[Collection entries]

+++++

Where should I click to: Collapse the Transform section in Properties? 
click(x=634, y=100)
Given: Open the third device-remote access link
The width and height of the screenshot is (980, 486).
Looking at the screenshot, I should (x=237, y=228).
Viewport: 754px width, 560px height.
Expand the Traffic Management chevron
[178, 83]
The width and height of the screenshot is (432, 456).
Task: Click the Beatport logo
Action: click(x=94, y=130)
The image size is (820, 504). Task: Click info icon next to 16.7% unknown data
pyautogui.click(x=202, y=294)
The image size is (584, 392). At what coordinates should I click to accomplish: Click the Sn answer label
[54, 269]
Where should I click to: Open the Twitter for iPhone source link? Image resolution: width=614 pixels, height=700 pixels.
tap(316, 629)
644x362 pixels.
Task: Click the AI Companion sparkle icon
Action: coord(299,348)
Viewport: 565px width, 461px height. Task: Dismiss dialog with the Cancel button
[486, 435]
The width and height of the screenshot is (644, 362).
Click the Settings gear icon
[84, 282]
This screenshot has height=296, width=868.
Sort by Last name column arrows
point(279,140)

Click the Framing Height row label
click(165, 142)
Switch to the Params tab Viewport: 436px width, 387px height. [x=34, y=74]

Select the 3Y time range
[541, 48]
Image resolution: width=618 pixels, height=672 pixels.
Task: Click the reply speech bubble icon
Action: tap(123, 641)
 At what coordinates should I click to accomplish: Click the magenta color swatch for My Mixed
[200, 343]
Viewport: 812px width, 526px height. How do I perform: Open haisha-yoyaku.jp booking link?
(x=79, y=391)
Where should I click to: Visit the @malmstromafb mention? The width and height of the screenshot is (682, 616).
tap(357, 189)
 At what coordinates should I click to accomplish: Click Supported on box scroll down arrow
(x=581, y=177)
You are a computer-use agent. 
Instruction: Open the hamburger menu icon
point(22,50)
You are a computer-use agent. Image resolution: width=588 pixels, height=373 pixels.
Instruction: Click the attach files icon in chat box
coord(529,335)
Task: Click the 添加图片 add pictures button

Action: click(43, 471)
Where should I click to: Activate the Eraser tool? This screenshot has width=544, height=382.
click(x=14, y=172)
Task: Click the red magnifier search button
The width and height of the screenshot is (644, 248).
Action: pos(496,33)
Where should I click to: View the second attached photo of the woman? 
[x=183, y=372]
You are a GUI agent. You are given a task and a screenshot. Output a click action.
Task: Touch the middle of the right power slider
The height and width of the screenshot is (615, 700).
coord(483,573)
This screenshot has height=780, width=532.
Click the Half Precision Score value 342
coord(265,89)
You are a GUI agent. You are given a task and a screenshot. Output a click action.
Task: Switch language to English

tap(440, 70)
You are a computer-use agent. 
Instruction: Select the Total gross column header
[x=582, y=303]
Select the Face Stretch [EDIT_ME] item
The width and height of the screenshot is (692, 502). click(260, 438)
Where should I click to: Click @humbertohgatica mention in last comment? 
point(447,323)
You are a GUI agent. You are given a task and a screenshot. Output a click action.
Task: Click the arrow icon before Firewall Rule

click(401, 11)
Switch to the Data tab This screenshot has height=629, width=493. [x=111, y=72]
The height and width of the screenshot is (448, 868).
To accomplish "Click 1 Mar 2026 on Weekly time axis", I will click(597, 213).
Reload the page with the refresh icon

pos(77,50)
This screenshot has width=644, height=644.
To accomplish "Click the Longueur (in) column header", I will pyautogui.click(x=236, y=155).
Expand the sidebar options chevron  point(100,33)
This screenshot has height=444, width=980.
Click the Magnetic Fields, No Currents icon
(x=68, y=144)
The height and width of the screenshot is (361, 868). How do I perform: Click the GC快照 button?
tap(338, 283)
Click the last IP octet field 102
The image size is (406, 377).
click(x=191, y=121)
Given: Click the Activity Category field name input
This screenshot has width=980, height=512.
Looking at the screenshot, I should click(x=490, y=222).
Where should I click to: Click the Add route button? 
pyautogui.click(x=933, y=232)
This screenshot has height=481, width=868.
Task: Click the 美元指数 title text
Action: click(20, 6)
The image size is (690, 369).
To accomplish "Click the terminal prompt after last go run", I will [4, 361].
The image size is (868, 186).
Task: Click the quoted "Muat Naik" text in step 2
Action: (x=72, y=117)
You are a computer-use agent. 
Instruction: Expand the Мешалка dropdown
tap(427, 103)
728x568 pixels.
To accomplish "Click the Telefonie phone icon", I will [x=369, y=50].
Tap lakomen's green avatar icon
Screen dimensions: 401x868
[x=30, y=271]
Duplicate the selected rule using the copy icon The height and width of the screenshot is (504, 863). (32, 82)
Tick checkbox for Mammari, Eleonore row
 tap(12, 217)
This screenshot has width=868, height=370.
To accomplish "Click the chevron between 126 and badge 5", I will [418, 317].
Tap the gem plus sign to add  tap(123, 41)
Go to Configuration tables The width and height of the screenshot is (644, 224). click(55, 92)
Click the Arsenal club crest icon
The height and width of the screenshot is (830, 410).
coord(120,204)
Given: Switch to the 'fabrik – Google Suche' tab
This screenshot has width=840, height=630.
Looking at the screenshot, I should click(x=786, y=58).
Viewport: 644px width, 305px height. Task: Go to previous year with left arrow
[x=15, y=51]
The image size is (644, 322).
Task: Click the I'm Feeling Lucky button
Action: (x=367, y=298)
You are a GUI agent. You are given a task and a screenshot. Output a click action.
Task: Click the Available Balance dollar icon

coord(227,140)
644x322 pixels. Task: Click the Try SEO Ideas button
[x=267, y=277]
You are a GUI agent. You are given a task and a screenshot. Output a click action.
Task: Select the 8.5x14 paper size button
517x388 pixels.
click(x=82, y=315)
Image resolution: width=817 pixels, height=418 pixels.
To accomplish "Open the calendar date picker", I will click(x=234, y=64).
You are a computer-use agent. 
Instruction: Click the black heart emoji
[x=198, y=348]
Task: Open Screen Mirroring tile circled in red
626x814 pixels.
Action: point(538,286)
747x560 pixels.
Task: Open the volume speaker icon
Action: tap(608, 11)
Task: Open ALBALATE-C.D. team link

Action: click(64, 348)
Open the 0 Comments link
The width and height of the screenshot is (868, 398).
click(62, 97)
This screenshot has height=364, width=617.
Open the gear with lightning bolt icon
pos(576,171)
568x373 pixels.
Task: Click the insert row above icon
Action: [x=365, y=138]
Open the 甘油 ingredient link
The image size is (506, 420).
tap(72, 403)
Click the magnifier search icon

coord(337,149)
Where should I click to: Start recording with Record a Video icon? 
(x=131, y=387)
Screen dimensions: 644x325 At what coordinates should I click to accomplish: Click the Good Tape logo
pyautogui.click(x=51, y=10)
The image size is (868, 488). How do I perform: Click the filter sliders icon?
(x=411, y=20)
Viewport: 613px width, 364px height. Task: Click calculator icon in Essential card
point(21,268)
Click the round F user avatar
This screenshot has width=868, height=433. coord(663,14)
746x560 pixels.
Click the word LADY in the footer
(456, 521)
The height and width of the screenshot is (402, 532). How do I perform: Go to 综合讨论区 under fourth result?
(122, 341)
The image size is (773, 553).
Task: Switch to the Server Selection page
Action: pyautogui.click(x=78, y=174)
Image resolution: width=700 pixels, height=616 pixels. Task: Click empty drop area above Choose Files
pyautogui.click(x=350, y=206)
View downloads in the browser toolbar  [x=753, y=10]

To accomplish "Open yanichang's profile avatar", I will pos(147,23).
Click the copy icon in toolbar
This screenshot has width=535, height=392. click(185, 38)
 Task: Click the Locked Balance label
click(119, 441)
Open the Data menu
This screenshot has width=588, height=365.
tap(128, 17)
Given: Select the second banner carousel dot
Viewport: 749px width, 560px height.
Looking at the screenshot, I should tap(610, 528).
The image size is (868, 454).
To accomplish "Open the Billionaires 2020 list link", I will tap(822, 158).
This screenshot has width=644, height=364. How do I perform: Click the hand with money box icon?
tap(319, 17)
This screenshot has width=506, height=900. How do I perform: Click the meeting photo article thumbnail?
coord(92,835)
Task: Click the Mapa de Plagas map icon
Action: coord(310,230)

+++++

Task brief. Print only these lines, please. They run from the start of the entries above to the line containing "Viewport: 754px width, 560px height.", both ends included, and must match exactly.

Response to the task.
Where should I click to: Collapse the Transform section in Properties? 
click(x=634, y=100)
Given: Open the third device-remote access link
The width and height of the screenshot is (980, 486).
Looking at the screenshot, I should (x=237, y=228).
Viewport: 754px width, 560px height.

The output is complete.